The university library can help students save money by offering valuable resources.

How the university library can help students save money


The cost of higher education has skyrocketed, but savings can be found in a surprising place--the university library

The university library is a central hub connecting nearly every facet of a campus, and it is supported by students’ tuition. In the library, we asked ourselves what we could do to defray costs for students while also removing financial barriers to reading and learning.

The answer lay right at our fingertips, with the millions of pieces of content we buy or license for our library every year. We decided to partner across the university to help faculty assign students course materials from the library’s collections, and deliver them directly in their courses.

Related: What role will university libraries play in the future?

Today, the average tuition of a four-year college is $34,740 a year–a 168 percent jump in the last 20 years. There is now $1.5 trillion in collective outstanding student debt, eclipsing the amount Americans owe on their credit cards. The already-high price tag for college doesn’t take into account ancillary expenses like textbooks and course materials, which many students skip buying because they can’t afford them, even though they are concerned it will negatively impact their learning.

Our university’s financial aid department provides online resources where students can learn about budgeting, credit, and student loan debt, as well as seek advice and assistance to gain financial literacy. With our approach, students benefit without needing to ask or take action themselves – we leverage our investments and know-how to help them better afford their courses and improve their educational outcomes.

Use technology

To do this, we needed to accomplish two key objectives: implement technology to connect our university library content and services to their courses; and create partnerships with the people who design, teach, and deliver those courses.

First, we implemented an external resource platform called Ex Libris Leganto, which is a course resource list technology.
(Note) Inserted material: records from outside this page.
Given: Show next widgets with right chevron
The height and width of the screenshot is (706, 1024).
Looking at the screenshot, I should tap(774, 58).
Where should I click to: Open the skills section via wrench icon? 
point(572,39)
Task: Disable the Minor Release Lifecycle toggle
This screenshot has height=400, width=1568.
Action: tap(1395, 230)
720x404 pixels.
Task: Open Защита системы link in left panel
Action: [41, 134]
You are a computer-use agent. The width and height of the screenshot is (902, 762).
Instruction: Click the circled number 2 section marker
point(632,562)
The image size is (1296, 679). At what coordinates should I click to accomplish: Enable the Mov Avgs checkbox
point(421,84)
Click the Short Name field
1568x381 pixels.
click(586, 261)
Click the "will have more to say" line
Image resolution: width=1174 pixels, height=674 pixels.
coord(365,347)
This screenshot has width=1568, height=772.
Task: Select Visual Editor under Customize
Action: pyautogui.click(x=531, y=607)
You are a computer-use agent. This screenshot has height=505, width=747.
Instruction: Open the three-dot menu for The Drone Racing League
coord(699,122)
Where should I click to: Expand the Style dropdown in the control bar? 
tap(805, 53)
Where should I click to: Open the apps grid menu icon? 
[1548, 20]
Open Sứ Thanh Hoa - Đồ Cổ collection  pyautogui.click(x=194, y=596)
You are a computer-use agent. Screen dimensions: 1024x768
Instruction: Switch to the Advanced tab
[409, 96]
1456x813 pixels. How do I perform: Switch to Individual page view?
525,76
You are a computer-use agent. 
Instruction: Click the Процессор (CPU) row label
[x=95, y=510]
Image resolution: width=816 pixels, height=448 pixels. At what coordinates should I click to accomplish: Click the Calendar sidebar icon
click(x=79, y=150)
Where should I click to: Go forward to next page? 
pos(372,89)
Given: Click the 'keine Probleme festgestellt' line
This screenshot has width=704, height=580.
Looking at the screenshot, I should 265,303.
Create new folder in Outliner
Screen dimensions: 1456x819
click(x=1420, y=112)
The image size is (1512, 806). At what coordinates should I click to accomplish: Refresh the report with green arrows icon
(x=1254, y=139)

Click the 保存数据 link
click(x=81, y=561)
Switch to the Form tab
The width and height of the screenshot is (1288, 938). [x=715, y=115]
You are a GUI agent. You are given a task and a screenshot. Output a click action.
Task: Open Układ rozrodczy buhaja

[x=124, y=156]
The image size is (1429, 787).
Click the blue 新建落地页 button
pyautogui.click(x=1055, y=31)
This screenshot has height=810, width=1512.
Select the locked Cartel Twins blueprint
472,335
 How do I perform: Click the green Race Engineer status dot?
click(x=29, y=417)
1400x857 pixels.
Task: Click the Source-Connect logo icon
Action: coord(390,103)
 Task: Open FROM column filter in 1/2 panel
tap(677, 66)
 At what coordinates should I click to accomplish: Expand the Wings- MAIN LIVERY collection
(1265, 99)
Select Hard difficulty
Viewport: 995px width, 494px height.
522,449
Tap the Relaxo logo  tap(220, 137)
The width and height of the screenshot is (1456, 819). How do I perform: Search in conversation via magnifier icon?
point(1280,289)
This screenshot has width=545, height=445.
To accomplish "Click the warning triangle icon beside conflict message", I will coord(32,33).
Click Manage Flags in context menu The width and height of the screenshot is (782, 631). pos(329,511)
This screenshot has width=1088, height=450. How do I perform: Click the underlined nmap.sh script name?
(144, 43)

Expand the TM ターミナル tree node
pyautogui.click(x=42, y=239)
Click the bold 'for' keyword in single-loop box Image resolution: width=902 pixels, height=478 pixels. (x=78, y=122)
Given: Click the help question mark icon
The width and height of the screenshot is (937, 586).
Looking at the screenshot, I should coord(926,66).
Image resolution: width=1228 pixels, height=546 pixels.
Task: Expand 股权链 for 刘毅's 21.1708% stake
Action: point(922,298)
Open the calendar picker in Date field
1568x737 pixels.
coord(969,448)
This platform connects library resources and other selected course materials to the campus learning management system (in our case, Canvas). It works on top of our existing library management software, so implementation was easy and the software seamlessly connects into the workflows our librarians already use to manage and acquire our resources.

Prior to implementing this technology, we were using traditional means of course material sharing, such as physical reserve shelves and website forms for reserve submissions–but our role then was reactive in waiting for instructors to come to us to request our help. Now, we take a more proactive approach in marketing the service, and importantly, our instructional designer partners connect us to faculty interested in the service.

A common model is for instructors to have disaggregated, non-textbook content available to students in the bookstore. Without first checking for existing access to this content in university library collections, this content is licensed through the rights-holder, copied by the bookstore, and sold alongside their textbooks as course packs. But it’s not uncommon for these course packs to contain content that students could access for free from the library.

This software allows us to reduce the need for, or completely replace, these course packs with digital library resources delivered directly in the Canvas courses. This new model is convenient for students and allows instructors to arrange and deliver course materials wherever they would like within their online course, while letting library staff help with copyright and linking issues. If the library doesn’t have something in our collections that a professor wants to use in a course, we will purchase it when an institutional license is available.

Establish partnerships

To be effective at rolling out Leganto, we also needed to work with our colleagues in STELAR (St. Thomas E-Learning & Research) who manage Canvas and help faculty design courses. At St. Thomas, these colleagues are housed in the library as well, but until Leganto, we never had a project that required close collaboration.

The STELAR team quickly saw what we were trying to do and embraced the idea of putting library materials into the classroom. What began as a way for the library to position library collections has evolved into deeper relationships between librarians as content experts, the instructional design experts who help instructors build their Canvas course sites, and instructors themselves who re-think the course materials they’re selecting with an eye towards using more library, open access, and OER content that can still provide students with high-quality learning at zero additional cost. The partnership in course materials opened the door for other collaborations with STELAR and ITS, including self-service student media production facilities, Universal Design for Learning workshops, and a Library Help quickstart integration for Canvas which professors can activate to provide students with a variety of entry points into library research and services.

With 82 percent of students claiming they would do significantly better in a course if the textbook or course pack was available for free online, and with the average student spending $1,200 on textbooks every year, it’s imperative we take every opportunity to make them pay only for content that cannot be accessed freely on campus.

None of this required instructors to change their content offering, though some have now started to explore doing so with library, technology, and course design experts on hand to help them. Since implementing Leganto in 2018, more than 400 courses have been added to the system, resulting in overall cost savings of more than $800,000, and the program has been growing exponentially each semester.

Not only has this initial technology implementation saved our students a significant amount of money on ancillary costs, it also demonstrates how the library is a good steward of the budget provided by students’ tuition dollars, and also how it serves as a catalyst for change on campus.

With technology and collaboration outside its walls, the library can offer a university significant value beyond its tried and true reputation as a place to check out books, get research help, and study. University libraries house incredible amounts of information, innovative services, and staff willing to go the extra mile to connect departments and spark valuable partnerships that help improve the student experience.